(INPUT FOR THIS TASK begins)

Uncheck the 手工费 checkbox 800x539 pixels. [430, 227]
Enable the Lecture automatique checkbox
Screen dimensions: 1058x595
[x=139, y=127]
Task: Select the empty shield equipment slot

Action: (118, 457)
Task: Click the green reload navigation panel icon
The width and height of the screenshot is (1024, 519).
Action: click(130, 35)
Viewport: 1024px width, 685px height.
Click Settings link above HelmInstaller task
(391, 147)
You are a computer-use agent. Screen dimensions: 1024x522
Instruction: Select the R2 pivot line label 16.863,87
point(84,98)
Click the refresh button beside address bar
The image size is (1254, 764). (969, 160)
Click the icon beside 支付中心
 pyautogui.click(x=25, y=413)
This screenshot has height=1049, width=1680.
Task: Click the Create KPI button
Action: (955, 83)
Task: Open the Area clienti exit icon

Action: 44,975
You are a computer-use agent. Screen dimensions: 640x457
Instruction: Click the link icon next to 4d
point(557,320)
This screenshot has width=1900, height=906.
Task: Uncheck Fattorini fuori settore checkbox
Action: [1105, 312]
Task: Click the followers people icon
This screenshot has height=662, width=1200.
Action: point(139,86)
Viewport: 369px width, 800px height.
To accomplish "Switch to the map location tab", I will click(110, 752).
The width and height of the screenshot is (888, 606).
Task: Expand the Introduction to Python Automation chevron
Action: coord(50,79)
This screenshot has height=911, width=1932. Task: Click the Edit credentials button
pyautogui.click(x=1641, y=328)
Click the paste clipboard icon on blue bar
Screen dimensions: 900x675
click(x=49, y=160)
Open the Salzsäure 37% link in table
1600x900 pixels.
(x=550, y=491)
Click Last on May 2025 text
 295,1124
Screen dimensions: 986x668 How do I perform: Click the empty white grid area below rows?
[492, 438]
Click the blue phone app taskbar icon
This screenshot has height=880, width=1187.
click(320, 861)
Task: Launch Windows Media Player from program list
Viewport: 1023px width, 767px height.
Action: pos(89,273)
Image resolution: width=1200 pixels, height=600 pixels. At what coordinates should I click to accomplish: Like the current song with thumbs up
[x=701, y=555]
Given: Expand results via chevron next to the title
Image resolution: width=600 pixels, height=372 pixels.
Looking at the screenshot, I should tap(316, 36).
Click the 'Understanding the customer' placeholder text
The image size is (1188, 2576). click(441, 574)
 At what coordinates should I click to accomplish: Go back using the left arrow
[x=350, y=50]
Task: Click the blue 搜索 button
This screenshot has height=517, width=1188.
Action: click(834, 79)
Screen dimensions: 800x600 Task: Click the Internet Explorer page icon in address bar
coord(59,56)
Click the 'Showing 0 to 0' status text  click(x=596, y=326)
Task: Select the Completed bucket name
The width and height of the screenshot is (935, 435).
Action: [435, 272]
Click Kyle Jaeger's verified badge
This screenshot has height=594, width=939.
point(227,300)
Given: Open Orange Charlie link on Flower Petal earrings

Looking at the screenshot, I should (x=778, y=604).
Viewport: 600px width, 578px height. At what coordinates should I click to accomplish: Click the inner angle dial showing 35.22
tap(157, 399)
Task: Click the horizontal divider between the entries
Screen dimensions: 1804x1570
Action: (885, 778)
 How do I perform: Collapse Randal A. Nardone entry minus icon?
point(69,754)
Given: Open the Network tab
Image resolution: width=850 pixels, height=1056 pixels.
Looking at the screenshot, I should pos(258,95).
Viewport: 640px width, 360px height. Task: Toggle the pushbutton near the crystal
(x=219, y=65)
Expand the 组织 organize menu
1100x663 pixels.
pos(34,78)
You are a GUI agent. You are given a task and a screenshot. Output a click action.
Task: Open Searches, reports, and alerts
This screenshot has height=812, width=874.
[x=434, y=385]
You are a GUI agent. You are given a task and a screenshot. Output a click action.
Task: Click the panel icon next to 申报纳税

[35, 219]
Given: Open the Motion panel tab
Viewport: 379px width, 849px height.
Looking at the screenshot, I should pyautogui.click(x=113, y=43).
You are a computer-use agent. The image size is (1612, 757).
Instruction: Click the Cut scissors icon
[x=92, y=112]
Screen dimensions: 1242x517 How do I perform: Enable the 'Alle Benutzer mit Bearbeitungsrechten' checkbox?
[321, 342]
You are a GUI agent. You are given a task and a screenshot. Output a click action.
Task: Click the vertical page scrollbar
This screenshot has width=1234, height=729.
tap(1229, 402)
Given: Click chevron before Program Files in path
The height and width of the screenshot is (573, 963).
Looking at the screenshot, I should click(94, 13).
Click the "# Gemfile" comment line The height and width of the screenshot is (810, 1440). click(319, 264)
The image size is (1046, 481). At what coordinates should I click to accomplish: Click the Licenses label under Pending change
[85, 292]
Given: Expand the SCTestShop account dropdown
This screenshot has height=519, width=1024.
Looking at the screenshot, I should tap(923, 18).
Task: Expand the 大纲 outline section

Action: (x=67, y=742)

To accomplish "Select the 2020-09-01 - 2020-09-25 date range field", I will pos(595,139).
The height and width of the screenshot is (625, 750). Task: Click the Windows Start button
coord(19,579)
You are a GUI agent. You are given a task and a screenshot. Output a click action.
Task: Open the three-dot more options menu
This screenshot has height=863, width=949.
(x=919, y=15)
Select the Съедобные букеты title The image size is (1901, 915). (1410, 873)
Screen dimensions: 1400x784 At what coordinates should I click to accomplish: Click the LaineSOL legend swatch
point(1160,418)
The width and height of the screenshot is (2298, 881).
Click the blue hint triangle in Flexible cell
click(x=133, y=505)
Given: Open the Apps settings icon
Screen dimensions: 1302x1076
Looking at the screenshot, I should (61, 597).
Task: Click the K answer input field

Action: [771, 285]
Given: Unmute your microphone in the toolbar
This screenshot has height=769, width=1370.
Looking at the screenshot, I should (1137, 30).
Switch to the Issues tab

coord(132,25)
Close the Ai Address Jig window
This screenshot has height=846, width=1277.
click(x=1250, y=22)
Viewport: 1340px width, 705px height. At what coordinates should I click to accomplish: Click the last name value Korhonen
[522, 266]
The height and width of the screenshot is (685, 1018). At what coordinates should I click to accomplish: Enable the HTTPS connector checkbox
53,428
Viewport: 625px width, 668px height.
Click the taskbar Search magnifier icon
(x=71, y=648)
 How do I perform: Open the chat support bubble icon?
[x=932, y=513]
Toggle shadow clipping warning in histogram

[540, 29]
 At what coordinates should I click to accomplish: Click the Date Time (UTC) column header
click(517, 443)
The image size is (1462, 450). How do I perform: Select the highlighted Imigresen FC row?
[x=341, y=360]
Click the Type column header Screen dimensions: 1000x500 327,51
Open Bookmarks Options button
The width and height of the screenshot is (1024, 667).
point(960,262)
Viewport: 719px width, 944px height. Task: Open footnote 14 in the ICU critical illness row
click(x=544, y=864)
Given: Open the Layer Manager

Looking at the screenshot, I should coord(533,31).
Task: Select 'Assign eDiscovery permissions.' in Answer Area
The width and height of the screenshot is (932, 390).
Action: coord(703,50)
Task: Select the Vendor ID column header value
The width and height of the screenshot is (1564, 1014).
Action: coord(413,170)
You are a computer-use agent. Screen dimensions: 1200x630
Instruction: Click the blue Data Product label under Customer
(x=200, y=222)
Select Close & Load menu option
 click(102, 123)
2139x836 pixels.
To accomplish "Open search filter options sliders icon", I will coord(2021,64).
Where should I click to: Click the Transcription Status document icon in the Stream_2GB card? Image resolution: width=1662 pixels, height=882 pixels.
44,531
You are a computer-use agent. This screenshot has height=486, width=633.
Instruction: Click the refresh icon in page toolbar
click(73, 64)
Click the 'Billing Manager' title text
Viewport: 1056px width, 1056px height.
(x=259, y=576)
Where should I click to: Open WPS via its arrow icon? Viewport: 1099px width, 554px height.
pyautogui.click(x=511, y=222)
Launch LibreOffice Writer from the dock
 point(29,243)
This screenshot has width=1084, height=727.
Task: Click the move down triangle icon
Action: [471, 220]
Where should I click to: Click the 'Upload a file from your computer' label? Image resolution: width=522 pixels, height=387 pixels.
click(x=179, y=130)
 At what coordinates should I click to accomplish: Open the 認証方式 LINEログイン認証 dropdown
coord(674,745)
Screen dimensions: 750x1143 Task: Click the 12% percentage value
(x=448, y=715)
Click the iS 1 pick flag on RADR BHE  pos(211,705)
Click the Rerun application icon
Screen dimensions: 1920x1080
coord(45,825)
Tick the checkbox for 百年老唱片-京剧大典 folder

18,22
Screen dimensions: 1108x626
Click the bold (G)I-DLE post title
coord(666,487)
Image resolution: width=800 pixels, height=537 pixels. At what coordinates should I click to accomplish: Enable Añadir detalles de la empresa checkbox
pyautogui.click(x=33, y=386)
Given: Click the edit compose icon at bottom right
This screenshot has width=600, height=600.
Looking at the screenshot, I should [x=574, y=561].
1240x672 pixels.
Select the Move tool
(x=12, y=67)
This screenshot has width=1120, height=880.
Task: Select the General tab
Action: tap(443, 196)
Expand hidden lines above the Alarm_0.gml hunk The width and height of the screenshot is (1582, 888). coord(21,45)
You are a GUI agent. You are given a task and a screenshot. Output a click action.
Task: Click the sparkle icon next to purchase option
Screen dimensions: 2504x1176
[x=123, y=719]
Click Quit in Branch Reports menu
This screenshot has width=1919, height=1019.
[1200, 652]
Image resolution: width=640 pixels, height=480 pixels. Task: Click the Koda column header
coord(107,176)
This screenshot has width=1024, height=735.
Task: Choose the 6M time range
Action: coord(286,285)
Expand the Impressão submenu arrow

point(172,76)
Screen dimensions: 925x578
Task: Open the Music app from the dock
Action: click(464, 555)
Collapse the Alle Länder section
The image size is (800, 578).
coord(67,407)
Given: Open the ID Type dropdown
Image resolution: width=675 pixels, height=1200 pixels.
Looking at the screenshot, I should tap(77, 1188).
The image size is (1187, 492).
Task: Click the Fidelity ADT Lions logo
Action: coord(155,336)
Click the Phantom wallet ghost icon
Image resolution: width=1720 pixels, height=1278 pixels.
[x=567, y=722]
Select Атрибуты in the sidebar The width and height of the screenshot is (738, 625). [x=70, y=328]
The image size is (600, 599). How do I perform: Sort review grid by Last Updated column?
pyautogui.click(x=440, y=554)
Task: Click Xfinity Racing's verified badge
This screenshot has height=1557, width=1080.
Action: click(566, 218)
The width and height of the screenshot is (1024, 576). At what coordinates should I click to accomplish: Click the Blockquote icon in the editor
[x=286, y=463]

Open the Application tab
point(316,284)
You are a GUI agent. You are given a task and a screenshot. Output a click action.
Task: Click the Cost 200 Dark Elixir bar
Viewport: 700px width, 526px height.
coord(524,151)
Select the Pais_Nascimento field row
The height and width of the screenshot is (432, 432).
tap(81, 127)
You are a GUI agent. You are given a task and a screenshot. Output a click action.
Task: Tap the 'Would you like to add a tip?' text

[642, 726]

(INPUT FOR THIS TASK ends)

Start printing at the line with "This screenshot has height=1557, width=1080." and stop after the final line of the listing above, keeping every line exact.

### TASK RESULT
This screenshot has height=1557, width=1080.
Action: click(566, 218)
The width and height of the screenshot is (1024, 576). At what coordinates should I click to accomplish: Click the Blockquote icon in the editor
[x=286, y=463]

Open the Application tab
point(316,284)
You are a GUI agent. You are given a task and a screenshot. Output a click action.
Task: Click the Cost 200 Dark Elixir bar
Viewport: 700px width, 526px height.
coord(524,151)
Select the Pais_Nascimento field row
The height and width of the screenshot is (432, 432).
tap(81, 127)
You are a GUI agent. You are given a task and a screenshot. Output a click action.
Task: Tap the 'Would you like to add a tip?' text

[642, 726]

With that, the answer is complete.